In the current model the starting point was Bryan’s observation of his personal need, and subsequent public initiative to call content into existence. In the other model the starting point is an observation by an aggregator that certain content already exists and can be put to other use.
The New Zealand Coffee Review mentioned in the Structured Blogging site provides another example. It is described as a “review server” that might aggregate relevant content. The problem with this is that anyone in New Zealand interested in posting reviews of coffee shops would surely already know of the site and post there directly, especially since direct posting gets you a user profile. If they did know then their content would not need aggregating, since they could simply have it forwarded automatically.

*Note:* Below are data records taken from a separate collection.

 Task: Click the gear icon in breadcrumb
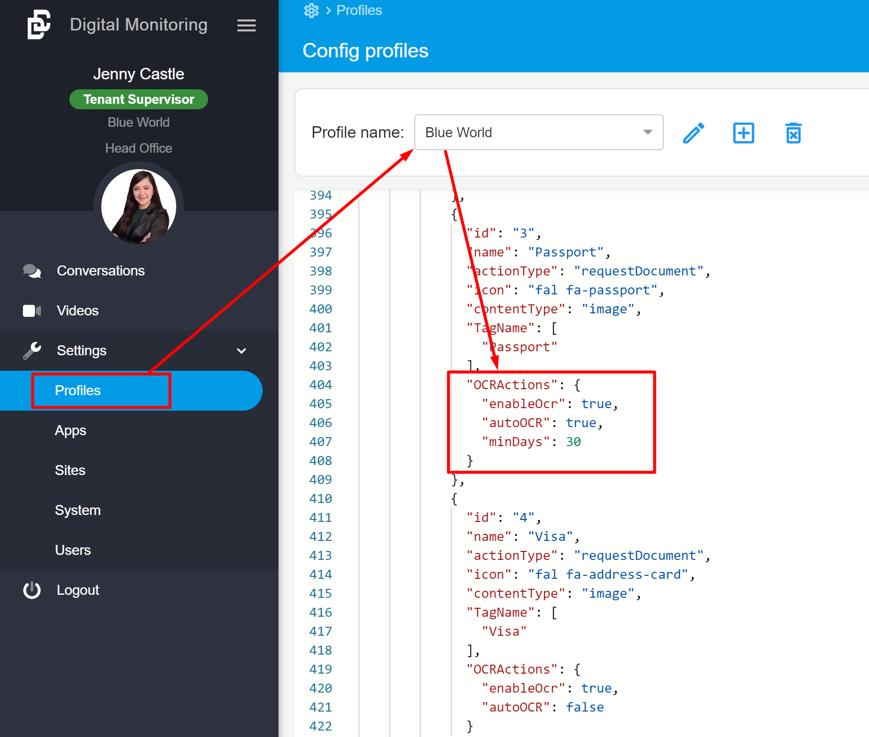tap(311, 10)
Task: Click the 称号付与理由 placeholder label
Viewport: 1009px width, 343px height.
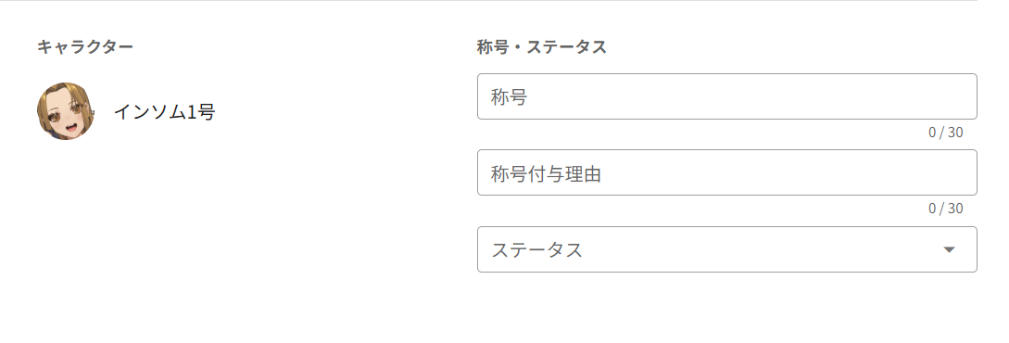Action: (x=547, y=173)
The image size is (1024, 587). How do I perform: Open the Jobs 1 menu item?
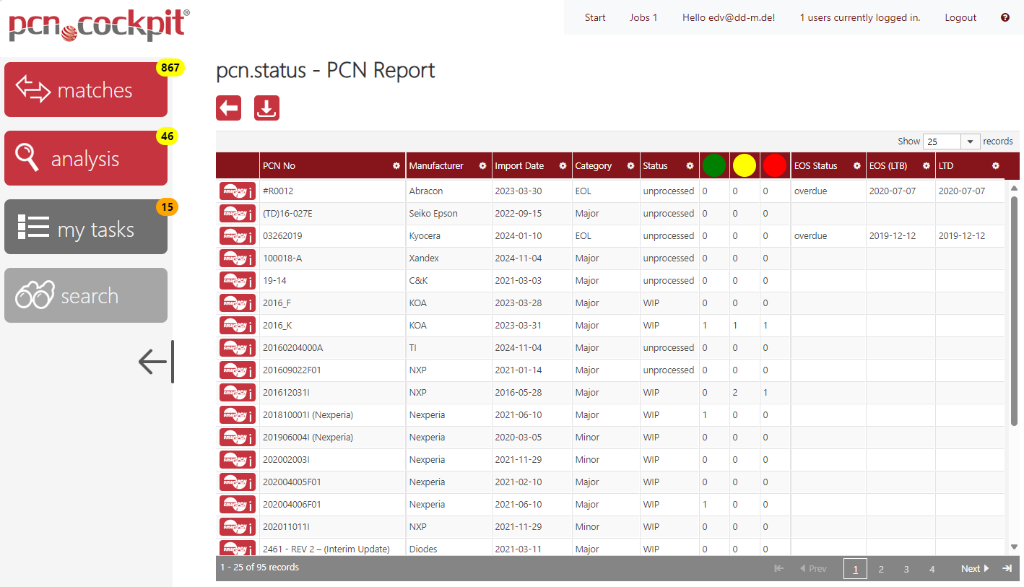pyautogui.click(x=643, y=17)
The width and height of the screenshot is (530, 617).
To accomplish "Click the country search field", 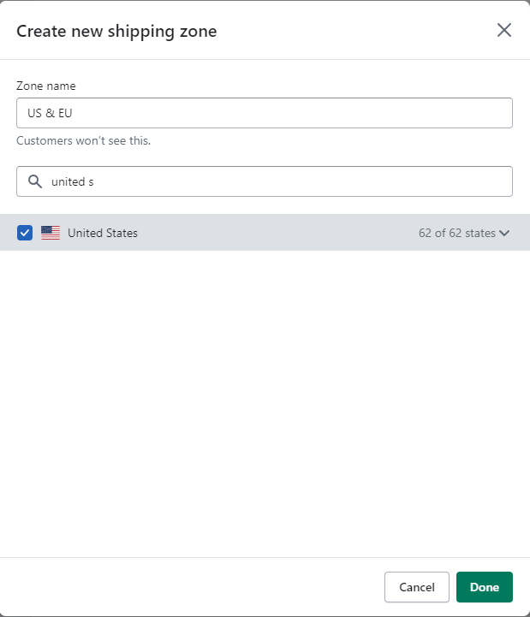I will coord(265,181).
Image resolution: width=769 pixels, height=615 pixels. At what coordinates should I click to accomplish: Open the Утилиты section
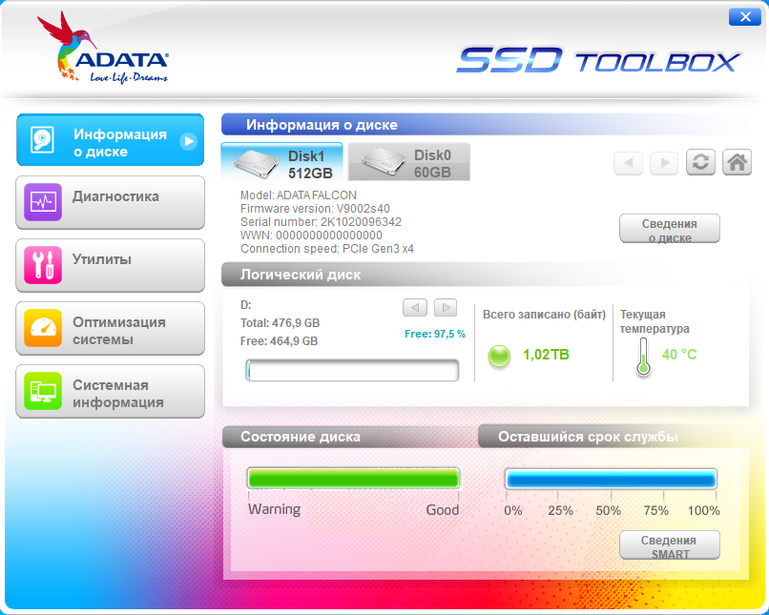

In other words the model at work here is very similar to the one that Bryan has just begun with the airport restaurants wiki; and the first two functions of the plug-in are all that are required to operate such a system.
Conclusions
I like the enhancements to the pages and will continue to use them. I like the idea of automatically forwarding posts in principle, although I cannot think of a personal need for it at the moment. I think the underlying assumptions of making micro-content freely available need to be firmly placed inside a larger, mutually beneficial ecology.
I do no mean that they need to be centrally planned or, indeed, planned at all. I simply suspect that the ecology will grow better if aggregators are somehow encouraged to step up and announce what they want and how they will ensure the benefits are shared.
Aggregation cannot simply be a matter of adding numbers, because not all data – not all comparative data – is numerical. Stefan Rimaila has written a short piece about this.
Even after questions of origination and renumeration are addressed, there are still issues remaining concerned with levels of granularity. How micro does micro-content need to be? How structured should structured blogging be?
I suspect we are looking at the beginning of a long and bumpy road.